Enfin il n’a rien pillé ni dans les livres imprimés en caractères gothiques, ni dans les brochures à six pence ; sa grand-mère a été assez dénaturée pour refuser de l’aider dans ses travaux ; et, pour parler une fois positivement, il désire vivre en paix avec les hommes et mourir dans la crainte de Dieu.





  1. Dans la première édition Lionel Lincoln était annoncé comme la première des Légendes des treize républiques. L’auteur n’a pas donné suite à ce plan ; néanmoins, et bien que cette préface ainsi que celle qui suit, et qui est particulière à Lionel Lincoln, aient été supprimées par l’auteur dans la dernière édition, nous avons cru devoir les conserver ici. M. Fenimore Cooper, s’étant lié d’amitié avec Walter Scott depuis la publication de Lionel Lincoln, aura cru ne pas devoir reproduire cette préface, qui aurait pu paraître renfermer une critique des préfaces des romans de l’auteur de Waverley. (Note de l’éditeur.)

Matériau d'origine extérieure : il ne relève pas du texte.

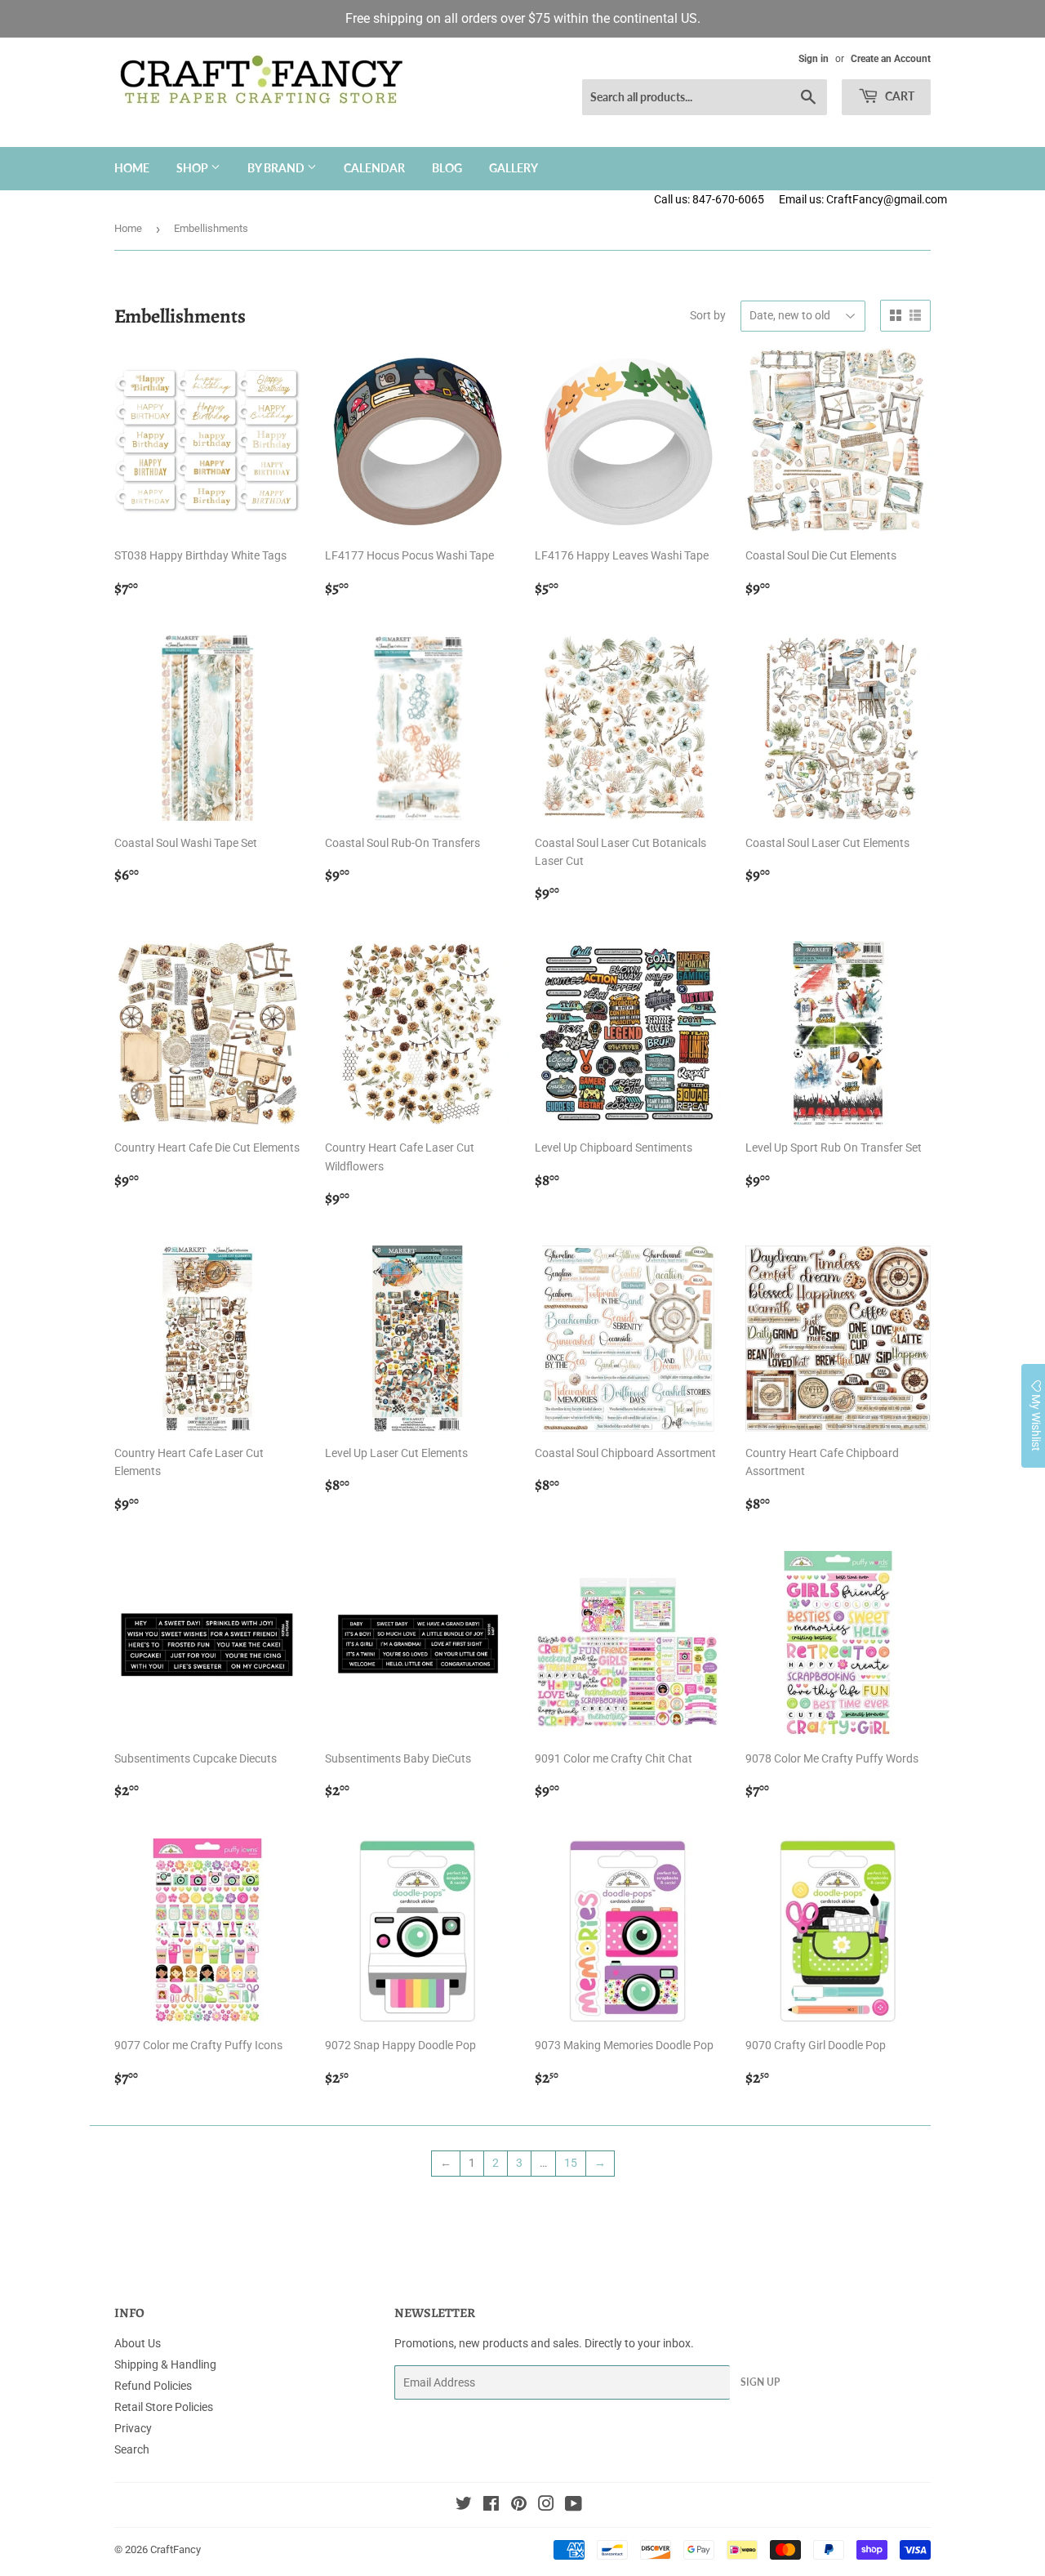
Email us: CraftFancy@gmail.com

  2. Poëtes américains dont on ne connaît en Europe que quelques extraits, y compris les épitaphes des romans de M. Cooper.
  3. L’auteur du Sketch-Book et de l’Histoire de Christophe Colomb, surnommé l’Addison américain.
  4. Auteur encore moins connu en Europe que les autres.
  5. Rédacteur d’un recueil de facéties et de chansons grivoises.